::: DATA IN THIS EXERCISE
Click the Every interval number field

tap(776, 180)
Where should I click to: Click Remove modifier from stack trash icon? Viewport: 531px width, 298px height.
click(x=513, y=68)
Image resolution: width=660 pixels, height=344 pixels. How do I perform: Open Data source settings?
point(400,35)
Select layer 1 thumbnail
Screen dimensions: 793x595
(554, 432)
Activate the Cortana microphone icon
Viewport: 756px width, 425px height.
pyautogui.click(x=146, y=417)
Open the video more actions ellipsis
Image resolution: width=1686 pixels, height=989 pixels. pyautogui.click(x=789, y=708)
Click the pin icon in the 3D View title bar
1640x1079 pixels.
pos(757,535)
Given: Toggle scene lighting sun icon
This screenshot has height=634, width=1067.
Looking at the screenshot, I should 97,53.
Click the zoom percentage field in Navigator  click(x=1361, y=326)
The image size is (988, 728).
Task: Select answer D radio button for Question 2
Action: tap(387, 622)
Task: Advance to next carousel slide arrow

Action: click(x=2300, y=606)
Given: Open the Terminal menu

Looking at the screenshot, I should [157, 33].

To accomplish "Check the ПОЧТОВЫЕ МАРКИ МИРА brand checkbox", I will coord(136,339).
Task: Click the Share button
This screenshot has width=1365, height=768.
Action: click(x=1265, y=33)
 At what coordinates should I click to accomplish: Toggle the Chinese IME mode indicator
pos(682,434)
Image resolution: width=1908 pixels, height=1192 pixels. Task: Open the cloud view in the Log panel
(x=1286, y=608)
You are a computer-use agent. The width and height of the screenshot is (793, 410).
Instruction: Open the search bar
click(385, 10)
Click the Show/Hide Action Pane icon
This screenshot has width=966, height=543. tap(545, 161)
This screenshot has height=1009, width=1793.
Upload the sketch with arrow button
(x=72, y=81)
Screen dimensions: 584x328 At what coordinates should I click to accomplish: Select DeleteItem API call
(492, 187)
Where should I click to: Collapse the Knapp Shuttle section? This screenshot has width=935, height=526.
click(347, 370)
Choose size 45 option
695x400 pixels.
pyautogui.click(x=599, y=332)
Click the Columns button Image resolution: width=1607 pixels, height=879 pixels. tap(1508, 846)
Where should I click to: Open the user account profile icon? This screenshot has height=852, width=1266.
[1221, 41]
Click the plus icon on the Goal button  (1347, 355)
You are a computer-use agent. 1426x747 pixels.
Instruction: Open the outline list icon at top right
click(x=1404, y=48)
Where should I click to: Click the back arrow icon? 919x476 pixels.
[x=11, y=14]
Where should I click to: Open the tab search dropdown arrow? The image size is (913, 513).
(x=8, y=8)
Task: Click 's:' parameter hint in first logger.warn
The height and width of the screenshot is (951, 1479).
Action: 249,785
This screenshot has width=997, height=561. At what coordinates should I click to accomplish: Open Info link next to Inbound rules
::::::
> TASK PROMPT: The response has to match the records above word for word.

> EXPECTED ANSWER:
Click the Every interval number field

tap(776, 180)
Where should I click to: Click Remove modifier from stack trash icon? Viewport: 531px width, 298px height.
click(x=513, y=68)
Image resolution: width=660 pixels, height=344 pixels. How do I perform: Open Data source settings?
point(400,35)
Select layer 1 thumbnail
Screen dimensions: 793x595
(554, 432)
Activate the Cortana microphone icon
Viewport: 756px width, 425px height.
pyautogui.click(x=146, y=417)
Open the video more actions ellipsis
Image resolution: width=1686 pixels, height=989 pixels. pyautogui.click(x=789, y=708)
Click the pin icon in the 3D View title bar
1640x1079 pixels.
pos(757,535)
Given: Toggle scene lighting sun icon
This screenshot has height=634, width=1067.
Looking at the screenshot, I should 97,53.
Click the zoom percentage field in Navigator  click(x=1361, y=326)
The image size is (988, 728).
Task: Select answer D radio button for Question 2
Action: tap(387, 622)
Task: Advance to next carousel slide arrow

Action: click(x=2300, y=606)
Given: Open the Terminal menu

Looking at the screenshot, I should [157, 33].

To accomplish "Check the ПОЧТОВЫЕ МАРКИ МИРА brand checkbox", I will coord(136,339).
Task: Click the Share button
This screenshot has width=1365, height=768.
Action: click(x=1265, y=33)
 At what coordinates should I click to accomplish: Toggle the Chinese IME mode indicator
pos(682,434)
Image resolution: width=1908 pixels, height=1192 pixels. Task: Open the cloud view in the Log panel
(x=1286, y=608)
You are a computer-use agent. The width and height of the screenshot is (793, 410).
Instruction: Open the search bar
click(385, 10)
Click the Show/Hide Action Pane icon
This screenshot has width=966, height=543. tap(545, 161)
This screenshot has height=1009, width=1793.
Upload the sketch with arrow button
(x=72, y=81)
Screen dimensions: 584x328 At what coordinates should I click to accomplish: Select DeleteItem API call
(492, 187)
Where should I click to: Collapse the Knapp Shuttle section? This screenshot has width=935, height=526.
click(347, 370)
Choose size 45 option
695x400 pixels.
pyautogui.click(x=599, y=332)
Click the Columns button Image resolution: width=1607 pixels, height=879 pixels. tap(1508, 846)
Where should I click to: Open the user account profile icon? This screenshot has height=852, width=1266.
[1221, 41]
Click the plus icon on the Goal button  (1347, 355)
You are a computer-use agent. 1426x747 pixels.
Instruction: Open the outline list icon at top right
click(x=1404, y=48)
Where should I click to: Click the back arrow icon? 919x476 pixels.
[x=11, y=14]
Where should I click to: Open the tab search dropdown arrow? The image size is (913, 513).
(x=8, y=8)
Task: Click 's:' parameter hint in first logger.warn
The height and width of the screenshot is (951, 1479).
Action: 249,785
This screenshot has width=997, height=561. At what coordinates should I click to accomplish: Open Info link next to Inbound rules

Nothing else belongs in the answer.